James Simon is an award-winning journalism professor at Fairfield University who has had a life-long interest in the impact of the news media on government, politics and elections. Simon was a reporter and a top editor with The Associated Press for 10 years. He was named national journalism "Teacher of the Year" in 2003 by a division of the Association for Education in Journalism and Mass Communication. He is the author of scholarly research articles published in such journals as Political Communication, Public Understanding of Science, and Science Communication, and he serves on the editorial board of journals like The Newspaper Research Journal.
Katherine Slaughter
Event: Thursday, Tour 8, Nuclear Power — from Ore to Volts
Katherine E. Slaughter is a senior attorney at the Southern Environmental Law Center. She was mayor of Charlottesville, Va., and founding member and former president of the Virginia Conservation Network. In the 1980s, she fought to stop uranium mining at the Coles Hill deposit in Virginia.
Dave Sligh
Events: Thursday, Tour 6, Journey Down the James
Sunday, Post-Conference Tour: From the Mountains to the Chesapeake Bay
Dave Sligh is the Upper James Riverkeeper for the James River Association. He covers the James basin from Richmond to the River's headwaters in the mountains along Virginia's western border. Dave earned an environmental science degree from the University of Virginia and a law degree from Vermont Law School. He has been a scientist and supervisor in Virginia's Department of Environmental Quality, the Southeast representative for American Rivers, executive director of the Soque River Watershed Association, and taught environmental science at the University of Tennessee at Chattanooga.
William Snape III
Event: Saturday, Concurrent Sessions 4, THE CLIMATE: Climate Change Litigation: The Flood in the Courts, 10:45 a.m.

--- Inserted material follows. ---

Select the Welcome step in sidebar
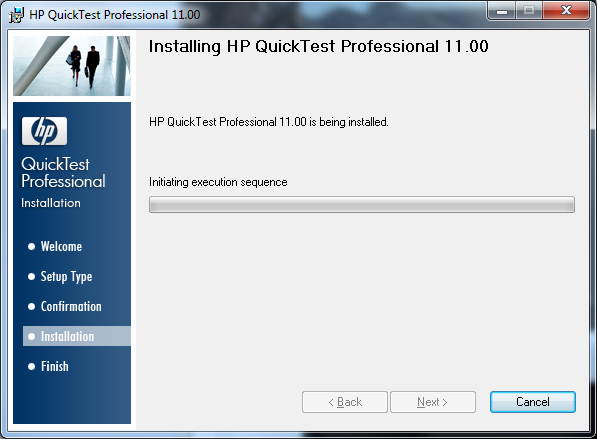Viewport: 597px width, 439px height. pyautogui.click(x=61, y=246)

Bill Snape, senior counsel, coordinates the Center for Biological Diversity's legal and policy work on endangered species, wilderness, and energy from Washington, DC. He did his undergraduate work at the University of California at Los Angeles and received his law degree from George Washington University. He has written numerous articles, as well as a book, on natural-resource issues in his 20-year career, has taught environmental and international law, and was with Defenders of Wildlife before joining the Center.
Jack Spadaro
Event: Friday, Concurrent Sessions 1, COAL: Almost Level: Mountaintop Removal Overview, 10:45 a.m.
Mine safety & health and environmental specialist Jack Spadaro has a 38-year career safeguarding people from environmental and health and safety hazards related to mining. He continues to serve as an expert witness and consultant in environmental and mine health and safety litigation.
Vikki Spruill
Event: Saturday, Concurrent Sessions 3, THE WATER: Are the Oceans Already Lost? 9:00 a.m.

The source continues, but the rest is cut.